Also I don't get that ctrl-shift part, I'm afraid.
Maybe not the best place to talk about this, though
I think this is a reasonable place, since it is of interest to some at least.
Back in the old days, computers were really big boxes in far-off rooms. People used terminals to communicate with them (assuming they were the modern time-sharing kind; otherwise, they would use punched cards).
Depending on who made the computer, and when, it might be that they would use ASCII terminals, which were made as commodity products by many different manufacturers. DEC, in particular, did a lot to standardize ASCII video terminals, which is why many terminal emulation programs will by default follow the protocols of the DEC VT-100 terminal.
ASCII terminals, though, were ultimately based on such devices as the good old ASR 33 Teletype.
When you press the "Carriage Return" key on an ASCII terminal, or when you hold down CTRL and press M, the terminal will send the character whose code is the number 13 (or 0001101 in binary). So the computer at the receiving end
cannot tell which one of those two alternatives you chose to do.
A Teletype, and some ASCII terminals, also have a LINE FEED key; that sends the same code as control-J; the number 10 (or 0001010 in binary).
The Teletype did not have a Backspace key, but most ASCII terminals did; that sent the same code as control-H, the number 8.
And so on.
Later on, some ASCII terminals had keys on their keyboards which didn't correspond to ASCII codes either for control characters or printable characters. Thus,
! might be used to set a tab; #1 might be sent when the F1 key is pressed.
Originally, each terminal was different; eventually, a standard for escape codes was adopted that allowed numerical parameters in escape codes to vary in length - this standard meant that every escape code had to contain some character other than a digit, and if it did contain digits, the digits came first. This was the opposite of the previous practice, and it required more processing power; this standard came out when small 8-bit microprocessors started to be used inside terminals.

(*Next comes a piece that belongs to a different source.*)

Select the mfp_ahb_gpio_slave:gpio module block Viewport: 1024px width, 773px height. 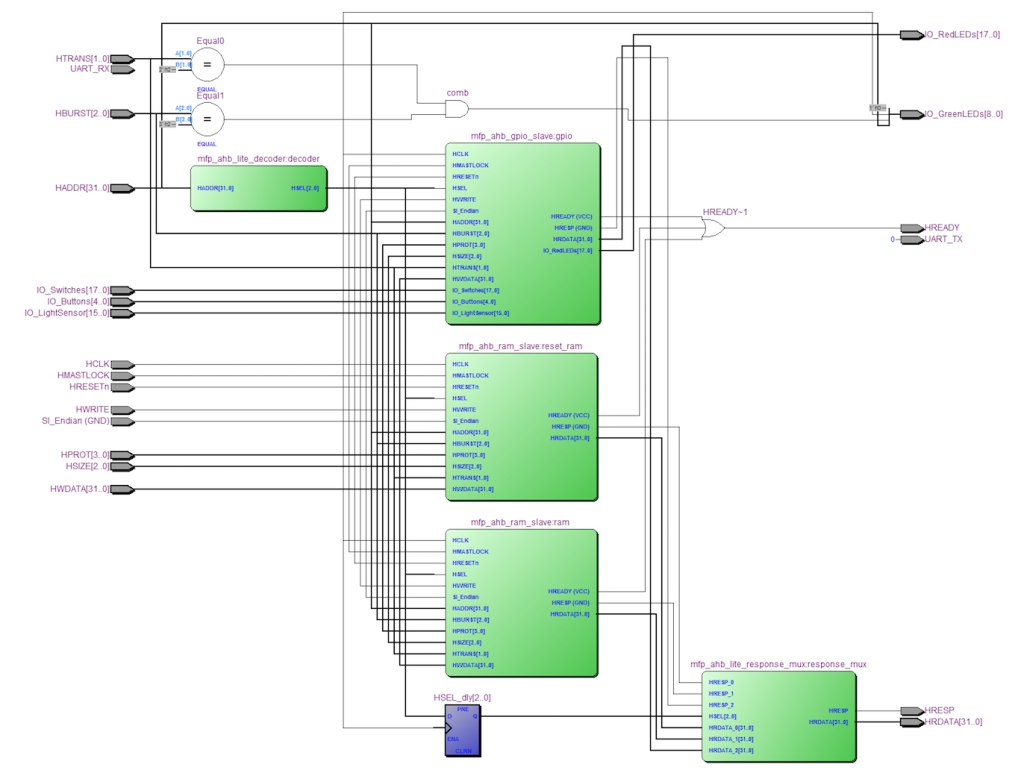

In the old days, therefore, the tendency was that except in some systems (such as the IBM 3270 terminal environment) every key on the keyboard (except the shift keys) had as its primary function transmitting some ASCII code or code, and it was the ASCII codes that actually 'did something'.

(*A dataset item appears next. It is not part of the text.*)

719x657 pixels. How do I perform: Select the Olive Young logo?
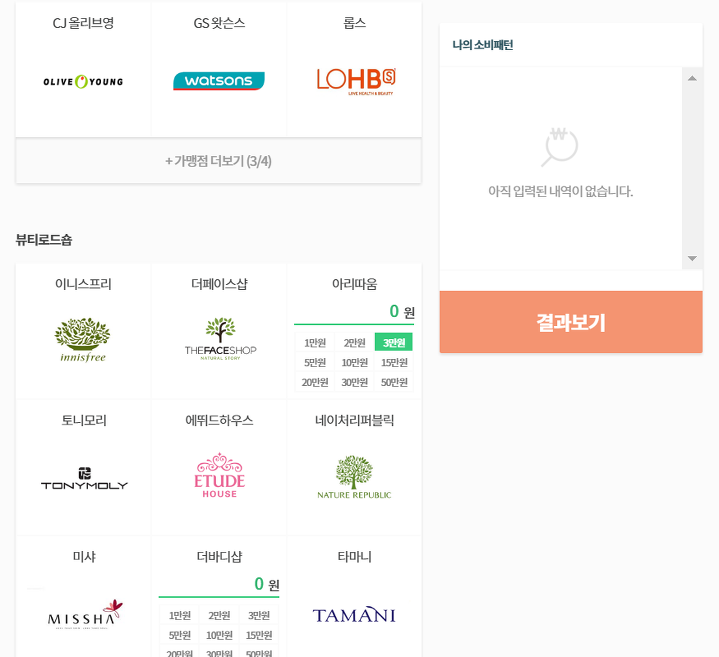[83, 81]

An exotic and expensive kind of terminal, the "block mode" terminal, tried to behave a bit like an IBM 3270, and so the cursor arrow keys didn't send ASCII codes anywhere, but instead were used locally inside the terminal to let you place characters on the screen, and then a "send" key would transmit all the characters in a certain part of the screen (i.e. the field in which the cursor is located, or all entry fields) to the host computer at once.